Blaszkowski J., Tadych M., Madej T., Adamska I., Iwaniuk A. 2001. Arbuscular mycorrhizal fungi (Glomales, Zygomycota) of Israeli soils. Mat. II Polsko-Izraelskiej Konf. Nauk. nt. „Gospodarowanie zasobami wodnymi i nawadnianie roslin uprawnych”. Przeglad naukowy Wydz. Inz. Ksztalt. Srod. 22, 8-27.

Kennedy L. J., Stutz J. C., Morton J. B. 1999. Glomus eburneum and G. luteum, two new species of arbuscular mycorrhizal fungi, with emendation of G. spurcum. Mycologia 91, 1083-1093.

Morton J. B., Redecker D. 2001. Two families of Glomales, Archaeosporaceae and Paraglomaceae, with two new genera Archaeospora and Paraglomus, based on concordant molecular and morphological characters.

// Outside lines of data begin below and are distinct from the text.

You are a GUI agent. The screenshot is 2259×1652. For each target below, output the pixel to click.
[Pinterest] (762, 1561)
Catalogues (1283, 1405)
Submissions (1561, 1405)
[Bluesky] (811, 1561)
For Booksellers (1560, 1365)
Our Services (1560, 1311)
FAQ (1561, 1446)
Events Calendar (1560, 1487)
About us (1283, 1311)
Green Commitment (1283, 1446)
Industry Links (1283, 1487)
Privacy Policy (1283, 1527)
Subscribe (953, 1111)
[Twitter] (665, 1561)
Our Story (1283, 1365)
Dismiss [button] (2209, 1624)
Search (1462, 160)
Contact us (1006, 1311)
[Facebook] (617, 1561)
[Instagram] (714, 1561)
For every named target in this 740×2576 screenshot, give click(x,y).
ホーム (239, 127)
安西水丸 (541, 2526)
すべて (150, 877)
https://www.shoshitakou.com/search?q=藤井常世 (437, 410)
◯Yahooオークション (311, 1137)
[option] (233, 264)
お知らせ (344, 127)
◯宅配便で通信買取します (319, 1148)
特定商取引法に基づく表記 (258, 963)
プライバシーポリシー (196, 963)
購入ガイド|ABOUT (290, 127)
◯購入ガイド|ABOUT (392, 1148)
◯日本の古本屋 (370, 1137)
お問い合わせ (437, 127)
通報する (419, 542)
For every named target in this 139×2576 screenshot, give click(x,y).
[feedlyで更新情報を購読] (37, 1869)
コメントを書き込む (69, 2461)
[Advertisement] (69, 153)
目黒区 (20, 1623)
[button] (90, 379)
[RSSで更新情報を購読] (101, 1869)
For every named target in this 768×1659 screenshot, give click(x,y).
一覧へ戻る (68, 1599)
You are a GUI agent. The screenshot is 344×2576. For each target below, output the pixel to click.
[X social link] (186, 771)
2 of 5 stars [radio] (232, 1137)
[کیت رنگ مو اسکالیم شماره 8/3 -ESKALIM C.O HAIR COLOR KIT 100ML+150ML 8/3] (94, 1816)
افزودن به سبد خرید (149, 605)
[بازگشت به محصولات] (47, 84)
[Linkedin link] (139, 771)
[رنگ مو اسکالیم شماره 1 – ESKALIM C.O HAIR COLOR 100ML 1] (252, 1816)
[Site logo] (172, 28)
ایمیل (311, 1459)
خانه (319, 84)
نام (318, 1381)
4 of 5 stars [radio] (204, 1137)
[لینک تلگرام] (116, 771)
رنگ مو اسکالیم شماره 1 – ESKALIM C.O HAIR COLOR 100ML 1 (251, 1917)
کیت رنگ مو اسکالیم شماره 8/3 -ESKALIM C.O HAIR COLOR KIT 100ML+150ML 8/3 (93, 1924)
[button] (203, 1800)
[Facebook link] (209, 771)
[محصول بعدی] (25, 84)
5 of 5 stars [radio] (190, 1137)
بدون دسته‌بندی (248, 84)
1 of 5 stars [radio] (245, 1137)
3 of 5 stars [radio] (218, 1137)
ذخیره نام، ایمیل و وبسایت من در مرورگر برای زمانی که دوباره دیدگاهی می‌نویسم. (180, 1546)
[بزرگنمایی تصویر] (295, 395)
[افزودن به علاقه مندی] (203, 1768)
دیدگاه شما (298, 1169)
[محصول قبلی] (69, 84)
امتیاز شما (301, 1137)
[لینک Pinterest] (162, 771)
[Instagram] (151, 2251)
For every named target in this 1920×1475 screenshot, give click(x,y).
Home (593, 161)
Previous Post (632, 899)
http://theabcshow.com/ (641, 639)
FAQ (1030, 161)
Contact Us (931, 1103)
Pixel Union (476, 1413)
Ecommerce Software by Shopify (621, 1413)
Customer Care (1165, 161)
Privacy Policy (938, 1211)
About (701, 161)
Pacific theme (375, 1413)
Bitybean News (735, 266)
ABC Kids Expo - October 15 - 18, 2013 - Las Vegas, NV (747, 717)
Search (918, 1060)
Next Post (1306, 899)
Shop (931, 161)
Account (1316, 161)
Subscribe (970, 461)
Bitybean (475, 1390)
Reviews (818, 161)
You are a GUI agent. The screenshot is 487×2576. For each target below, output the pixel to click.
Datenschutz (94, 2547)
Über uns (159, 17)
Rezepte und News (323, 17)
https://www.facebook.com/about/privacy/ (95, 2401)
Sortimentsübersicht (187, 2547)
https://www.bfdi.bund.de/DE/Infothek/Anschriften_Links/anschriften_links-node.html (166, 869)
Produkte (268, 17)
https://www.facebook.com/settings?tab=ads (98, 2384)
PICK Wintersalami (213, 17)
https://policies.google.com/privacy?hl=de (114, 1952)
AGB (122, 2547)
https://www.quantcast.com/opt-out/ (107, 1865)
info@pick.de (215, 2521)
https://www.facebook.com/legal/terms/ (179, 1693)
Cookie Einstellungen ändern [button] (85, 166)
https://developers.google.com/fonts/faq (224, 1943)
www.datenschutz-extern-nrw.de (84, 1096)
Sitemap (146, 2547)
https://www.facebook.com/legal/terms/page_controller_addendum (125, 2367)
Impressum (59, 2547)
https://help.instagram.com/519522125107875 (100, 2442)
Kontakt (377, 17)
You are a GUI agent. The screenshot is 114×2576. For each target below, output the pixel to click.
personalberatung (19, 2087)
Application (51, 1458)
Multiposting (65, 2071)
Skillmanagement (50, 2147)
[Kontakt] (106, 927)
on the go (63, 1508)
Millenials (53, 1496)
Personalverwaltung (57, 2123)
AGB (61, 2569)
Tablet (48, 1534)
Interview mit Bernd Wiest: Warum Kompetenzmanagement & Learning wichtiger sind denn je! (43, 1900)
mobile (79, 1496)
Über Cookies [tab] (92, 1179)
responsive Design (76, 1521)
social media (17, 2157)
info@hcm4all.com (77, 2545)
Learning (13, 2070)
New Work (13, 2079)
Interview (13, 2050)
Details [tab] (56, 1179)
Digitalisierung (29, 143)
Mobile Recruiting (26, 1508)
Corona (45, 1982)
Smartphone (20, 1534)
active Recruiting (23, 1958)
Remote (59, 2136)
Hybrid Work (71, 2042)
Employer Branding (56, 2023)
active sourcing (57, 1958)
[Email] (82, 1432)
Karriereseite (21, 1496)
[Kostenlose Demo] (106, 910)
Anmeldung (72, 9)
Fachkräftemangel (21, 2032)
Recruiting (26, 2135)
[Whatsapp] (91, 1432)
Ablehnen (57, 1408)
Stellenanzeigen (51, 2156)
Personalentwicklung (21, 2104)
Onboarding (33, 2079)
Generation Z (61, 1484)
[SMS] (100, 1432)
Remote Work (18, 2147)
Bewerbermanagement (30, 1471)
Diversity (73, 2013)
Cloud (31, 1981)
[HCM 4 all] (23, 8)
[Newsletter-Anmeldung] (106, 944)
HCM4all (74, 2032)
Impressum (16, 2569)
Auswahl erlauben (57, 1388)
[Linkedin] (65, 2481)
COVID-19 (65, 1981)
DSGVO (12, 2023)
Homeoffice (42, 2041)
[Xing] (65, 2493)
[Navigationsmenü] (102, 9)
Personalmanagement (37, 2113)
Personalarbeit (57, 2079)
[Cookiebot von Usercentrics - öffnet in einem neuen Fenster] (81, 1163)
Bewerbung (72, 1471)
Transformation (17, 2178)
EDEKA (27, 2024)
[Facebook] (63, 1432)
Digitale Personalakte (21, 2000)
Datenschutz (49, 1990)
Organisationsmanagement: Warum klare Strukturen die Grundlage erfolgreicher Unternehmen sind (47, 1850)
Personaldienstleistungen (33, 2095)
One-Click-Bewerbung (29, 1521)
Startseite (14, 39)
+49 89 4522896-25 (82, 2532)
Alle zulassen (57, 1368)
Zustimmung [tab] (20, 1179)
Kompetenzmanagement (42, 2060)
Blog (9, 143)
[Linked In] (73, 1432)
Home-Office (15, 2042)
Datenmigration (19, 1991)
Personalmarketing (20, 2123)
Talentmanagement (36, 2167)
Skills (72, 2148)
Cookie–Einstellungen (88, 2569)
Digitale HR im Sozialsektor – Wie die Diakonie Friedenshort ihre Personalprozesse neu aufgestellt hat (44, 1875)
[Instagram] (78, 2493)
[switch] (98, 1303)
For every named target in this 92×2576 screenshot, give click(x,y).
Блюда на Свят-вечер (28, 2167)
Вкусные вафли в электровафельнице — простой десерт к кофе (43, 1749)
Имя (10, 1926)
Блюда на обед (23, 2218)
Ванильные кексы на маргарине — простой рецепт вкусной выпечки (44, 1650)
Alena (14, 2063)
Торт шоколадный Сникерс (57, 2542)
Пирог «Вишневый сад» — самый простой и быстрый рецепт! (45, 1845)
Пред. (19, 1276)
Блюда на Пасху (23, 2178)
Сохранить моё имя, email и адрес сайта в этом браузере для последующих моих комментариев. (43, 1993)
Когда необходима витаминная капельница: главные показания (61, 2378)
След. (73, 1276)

Mycologia 93, 181-195.

Morton J. B., Walker C. 1984. Glomus diaphanum: a new species in the Endogonaceae common to West Virginia. Mycotaxon 21, 431- 440.

Tadych M., Blaszkowski J. 2000. Arbuscular fungi and mycorrhizae (Glomales) of the Slowinski National Park, Poland. Mycotaxon 74, 463-483.

Walker C. 1982. Species in the Endogonaceae: a new species (Glomus occultum) and a new combination (Glomus geosporum). Mycotaxon 15, 49-61.

Walker C., Giovannetti M., Avio L., Citernesi A. S., Nicolson T. H. 1995. A new fungal species forming arbuscular mycorrhizas: Glomus viscosum. Mycol. Res. 99, 1500-1506.

Wu C.-G., Liu Y.-S., Hwuang Y.-L., Wang Y.-P., Chao C.-C. 1995. Glomales of Taiwan: V. Glomus chimonobambusae and Entrophospora kentinensis, spp. nov. Mycotaxon 53, 283-294.